Arachnophobes should skip to the next review, entomologists should read on, and budding etymologists should rush to the dictionary to find out what arachnophobes and entomologists are, because in Apple Cider Spider, you take the role of the eponymous octoped.
Your night-time adventures have kept you out a little too late and you must make your way to your web at the top of the cider factory.
However, production has started for the day so you have to dodge all the apples, slicers, crushers, bottlers and cappers.
Also, hygiene isn't too good in the factory because, as well as your web in the rafters, the factory is also populated by frogs, birds and wasps.
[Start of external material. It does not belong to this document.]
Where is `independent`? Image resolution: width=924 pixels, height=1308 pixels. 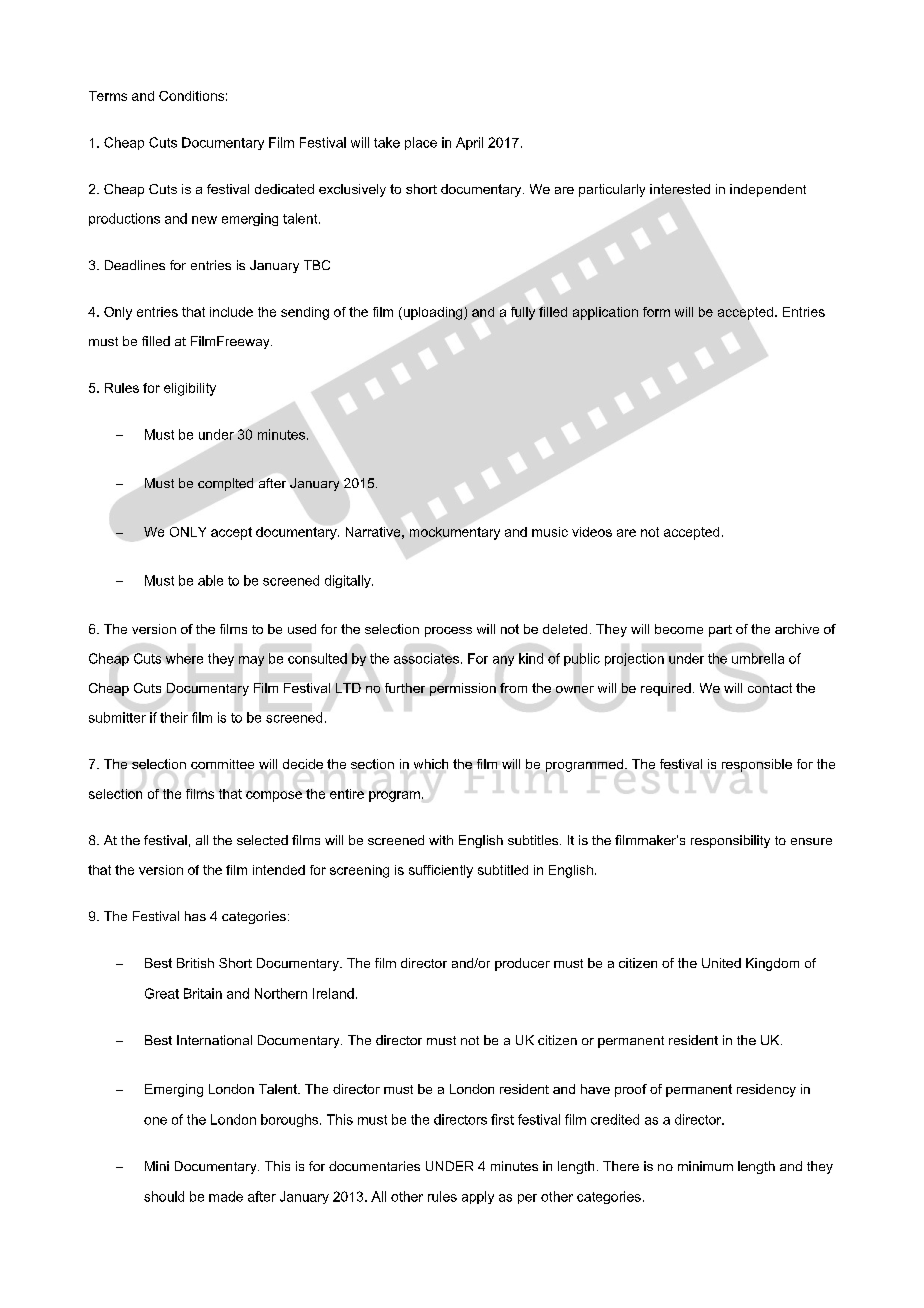
independent is located at coordinates (768, 190).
Strangely enough, all of them seem to have amended their dietary habits to include spiders. I'm not sure what David Bellamy would make of it, but it makes an interesting game scenario.
The game has three screens and you need to work your way through each of them to get to your web. There are seven levels of difficulty numbered from 0 to 6, with difficulty being a function of speed and number of predators.
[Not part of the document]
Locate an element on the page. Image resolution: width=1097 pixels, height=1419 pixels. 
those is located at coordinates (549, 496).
If you select level 0 (the "Teddy Bear" level - a phrase which On-Line seems to like), then you stay on level 0 throughout the game. However, if you select any of the other levels and make it to your web, the level is incremented.
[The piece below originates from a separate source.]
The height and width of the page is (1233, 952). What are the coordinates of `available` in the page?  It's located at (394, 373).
There is a "hall of fame" of the top ten scores, with an option to wipe it clean.
I must admit this is a useful facility because after I've been hammering the game for review purposes, it's nice to let the children loose on it with the bonus of getting a high score.
There are various control keys to toggle the sounds off, change level during the game, restart the game and so forth. The movement keys can be selected, and the game also supports a Mockingboard.
There is a fair amount of skill involved in negotiating the moving belts and jumping onto the drop-lines. But once you have worked out the route for a particular screen it then becomes a matter of practice. Even the predators move in predictable patterns.
Any new game from Sierra On-Line is worth investigating and Apple Cider Spider is well written and well animated. I think it is most a game for children, because they didn't seem to tire of it at all. I enjoyed it until I had mastered it, and if it had more screens or levels and some randomness, I'd be playing it still.